Dengler Domain: Farm
Last week, the North Tama Telegraph published an article about residents stopping Iowa Select Farms from putting up a CAFO in Tama County. The aura of building next to the homestead of the “Butter Cow Lady” was one reason it was doomed despite Iowa Select Farms receiving DNR approval. This is a big win. According to their website, Iowa Select Farms is the fourth-largest pork producer in the United States, marketing over four million hogs a year.
This stinks. No one “farmer” should have this much control in the industry. This is not good from a supply chain or rural Iowa standpoint. Imagine if a major issue happened with this pig farm and the repercussions that could in turn affect the world supply.

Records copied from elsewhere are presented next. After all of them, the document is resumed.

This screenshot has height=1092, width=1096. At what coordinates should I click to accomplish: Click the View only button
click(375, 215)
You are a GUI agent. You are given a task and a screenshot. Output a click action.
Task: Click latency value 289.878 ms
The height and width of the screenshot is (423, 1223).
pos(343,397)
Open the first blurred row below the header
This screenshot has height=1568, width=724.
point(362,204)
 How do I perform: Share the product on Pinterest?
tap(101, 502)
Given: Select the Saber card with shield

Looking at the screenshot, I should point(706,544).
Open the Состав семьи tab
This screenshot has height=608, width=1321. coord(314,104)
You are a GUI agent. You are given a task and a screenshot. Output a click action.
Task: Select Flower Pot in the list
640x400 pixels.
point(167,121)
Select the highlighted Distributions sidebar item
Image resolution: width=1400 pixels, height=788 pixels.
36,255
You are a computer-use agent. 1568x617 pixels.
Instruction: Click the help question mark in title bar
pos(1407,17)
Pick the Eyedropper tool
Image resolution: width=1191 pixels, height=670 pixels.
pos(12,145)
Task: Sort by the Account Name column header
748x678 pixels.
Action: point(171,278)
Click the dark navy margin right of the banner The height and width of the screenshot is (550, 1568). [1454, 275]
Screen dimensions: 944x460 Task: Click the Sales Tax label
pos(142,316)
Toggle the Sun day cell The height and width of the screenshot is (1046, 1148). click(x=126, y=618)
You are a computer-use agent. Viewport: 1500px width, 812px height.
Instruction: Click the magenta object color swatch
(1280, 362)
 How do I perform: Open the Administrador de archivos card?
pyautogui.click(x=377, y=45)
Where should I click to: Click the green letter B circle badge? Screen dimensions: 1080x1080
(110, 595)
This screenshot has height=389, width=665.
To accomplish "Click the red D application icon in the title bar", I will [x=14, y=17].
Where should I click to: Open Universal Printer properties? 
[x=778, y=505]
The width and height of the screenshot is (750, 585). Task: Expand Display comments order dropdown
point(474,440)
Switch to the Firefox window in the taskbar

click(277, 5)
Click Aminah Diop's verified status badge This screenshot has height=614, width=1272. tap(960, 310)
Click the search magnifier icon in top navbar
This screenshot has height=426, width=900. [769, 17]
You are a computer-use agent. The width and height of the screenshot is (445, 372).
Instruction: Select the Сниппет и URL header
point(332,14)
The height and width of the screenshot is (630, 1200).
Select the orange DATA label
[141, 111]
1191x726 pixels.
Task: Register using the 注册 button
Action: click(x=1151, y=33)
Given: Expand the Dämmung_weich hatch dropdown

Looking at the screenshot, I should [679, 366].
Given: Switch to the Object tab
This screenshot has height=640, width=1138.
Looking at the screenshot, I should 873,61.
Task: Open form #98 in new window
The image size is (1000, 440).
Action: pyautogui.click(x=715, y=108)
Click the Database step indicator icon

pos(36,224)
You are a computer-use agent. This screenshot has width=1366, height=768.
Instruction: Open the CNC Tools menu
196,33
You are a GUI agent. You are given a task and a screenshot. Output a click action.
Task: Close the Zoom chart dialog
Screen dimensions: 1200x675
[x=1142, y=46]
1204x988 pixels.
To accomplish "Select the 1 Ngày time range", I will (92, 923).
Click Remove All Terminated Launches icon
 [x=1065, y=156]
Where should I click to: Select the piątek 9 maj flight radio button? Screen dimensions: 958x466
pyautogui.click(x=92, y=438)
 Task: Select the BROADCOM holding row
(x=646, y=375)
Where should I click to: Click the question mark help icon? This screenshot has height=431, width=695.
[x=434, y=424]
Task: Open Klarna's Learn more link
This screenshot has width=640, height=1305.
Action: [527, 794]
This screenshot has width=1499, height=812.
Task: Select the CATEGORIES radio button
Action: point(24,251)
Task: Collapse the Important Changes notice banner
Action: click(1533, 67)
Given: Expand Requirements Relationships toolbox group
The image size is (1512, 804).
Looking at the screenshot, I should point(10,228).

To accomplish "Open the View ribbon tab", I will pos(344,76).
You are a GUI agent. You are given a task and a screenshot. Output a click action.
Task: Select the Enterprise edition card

One does not have to look far for the answer – the recent baby formula shortage that took place as the result of one plant shutting down is still producing repercussions across the United States. For rural Iowa, a long time ago, one farmer could make a living from one 160-acre plot or not much more by growing and raising a variety of crops and livestock. The small farmer kept the money in the community by frequenting local businesses making for healthier rural communities.
Due to the ag industry consolidation, it is harder for the smaller farmer to play ball. Fewer small farmers, mean fewer businesses are being supported in each rural community, leading to longer travel distances for services and parts. Less of the pie is going to rural communities while the lucky few on the good end of consolidation get the lion’s share.
Whether it’s the seed industry, chemical/fertilizer industry, cell phone industry, or airline industry – consolidation is everywhere. While some argue consolidation leads to better research and cost-effectiveness, it benefits the consolidated company much more than its customers. When it comes to rural communities, the big ag consolidation leads to getting the short end of the stick.
Take a drive across rural Iowa, and nothing is more evident. Whether it is the empty acreages with worn-down buildings or hollowed-out main streets, these are symptoms of the effects of consolidation. While good for business, it is bad for Iowa. The ag industry’s consolidation is one reason for children traveling farther and farther for an education due to school consolidations. The lack of adequate government funding to keep up with the ag industry’s consolidation also has driven these consolidations. No better example shows this problem than the recent Sun Courier article about the tearing down of the school in Gladbrook. One can quantify a merger, but one can never quantify the pain a community feels when there is no longer a school.
What can be done? Enforcing antitrust laws can help. When few companies have an outsized market share, it is not good for the small farmer or consumers. Using the government and/or farmer-led organizations to provide the right resources for small ag companies and small farmers to compete and successfully grow is a strategy to pursue. If wanting less government intervention, allow the free market to work through fewer government mandates and subsidies. There is no magic elixir, and unfortunately, people have tried to solve this problem for years without success.
Diversifying Iowa’s ag economy would help. Another helpful solution would be to introduce new streams of income for rural communities by promoting the beauty of Iowa through the travel industry. Any option should be on the table. Continuing down the path Iowa is currently on is not looking good for rural Iowa. It will be more of the same. There need to be fewer companies like Iowa Select Farms and more people I do not know because the rural economy is growing with new farmers, new entrepreneurs, and new ideas.